▸ Assigned task:
All that should come back is the lines of the data below from the one containing "827x928 pixels." to the one containing "Given: Open the No Calculation Results tab", inclusive, exactly as they stand.

▸ Saved data entries:
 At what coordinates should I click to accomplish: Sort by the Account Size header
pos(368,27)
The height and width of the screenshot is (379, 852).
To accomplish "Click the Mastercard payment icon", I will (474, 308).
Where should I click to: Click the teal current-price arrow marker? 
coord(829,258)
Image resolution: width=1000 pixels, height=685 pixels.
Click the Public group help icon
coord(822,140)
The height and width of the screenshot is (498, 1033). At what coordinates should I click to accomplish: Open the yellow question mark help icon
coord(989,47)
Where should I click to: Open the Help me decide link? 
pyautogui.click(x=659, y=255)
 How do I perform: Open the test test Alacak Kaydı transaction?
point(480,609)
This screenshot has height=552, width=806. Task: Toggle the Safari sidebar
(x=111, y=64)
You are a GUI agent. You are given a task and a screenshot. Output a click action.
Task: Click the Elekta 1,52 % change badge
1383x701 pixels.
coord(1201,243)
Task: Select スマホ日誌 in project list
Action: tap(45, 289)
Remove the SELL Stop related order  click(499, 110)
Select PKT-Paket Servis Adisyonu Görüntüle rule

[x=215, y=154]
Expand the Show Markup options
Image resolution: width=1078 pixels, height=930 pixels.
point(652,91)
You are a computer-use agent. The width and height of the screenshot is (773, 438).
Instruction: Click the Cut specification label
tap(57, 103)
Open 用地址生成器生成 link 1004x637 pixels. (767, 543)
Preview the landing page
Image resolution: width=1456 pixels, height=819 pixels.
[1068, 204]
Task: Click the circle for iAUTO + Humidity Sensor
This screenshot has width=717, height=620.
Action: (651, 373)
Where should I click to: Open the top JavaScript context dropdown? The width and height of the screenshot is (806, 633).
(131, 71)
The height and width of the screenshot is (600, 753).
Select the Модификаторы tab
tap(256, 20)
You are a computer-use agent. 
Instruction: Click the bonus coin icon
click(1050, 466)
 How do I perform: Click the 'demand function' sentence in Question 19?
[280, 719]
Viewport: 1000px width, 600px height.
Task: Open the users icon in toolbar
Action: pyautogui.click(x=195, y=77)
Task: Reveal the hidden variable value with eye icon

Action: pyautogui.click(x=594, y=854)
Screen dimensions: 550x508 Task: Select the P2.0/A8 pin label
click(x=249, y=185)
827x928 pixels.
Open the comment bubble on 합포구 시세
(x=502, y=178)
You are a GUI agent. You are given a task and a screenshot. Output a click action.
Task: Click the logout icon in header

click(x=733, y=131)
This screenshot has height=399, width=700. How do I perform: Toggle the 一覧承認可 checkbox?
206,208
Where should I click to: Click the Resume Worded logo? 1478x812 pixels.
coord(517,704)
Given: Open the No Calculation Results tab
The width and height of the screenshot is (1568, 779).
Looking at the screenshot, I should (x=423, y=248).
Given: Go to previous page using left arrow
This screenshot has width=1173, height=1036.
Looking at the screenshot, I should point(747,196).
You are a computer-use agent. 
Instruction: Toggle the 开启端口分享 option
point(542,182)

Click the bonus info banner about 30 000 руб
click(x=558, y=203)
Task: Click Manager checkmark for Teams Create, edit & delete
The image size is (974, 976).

▸ Result:
827x928 pixels.
Open the comment bubble on 합포구 시세
(x=502, y=178)
You are a GUI agent. You are given a task and a screenshot. Output a click action.
Task: Click the logout icon in header

click(x=733, y=131)
This screenshot has height=399, width=700. How do I perform: Toggle the 一覧承認可 checkbox?
206,208
Where should I click to: Click the Resume Worded logo? 1478x812 pixels.
coord(517,704)
Given: Open the No Calculation Results tab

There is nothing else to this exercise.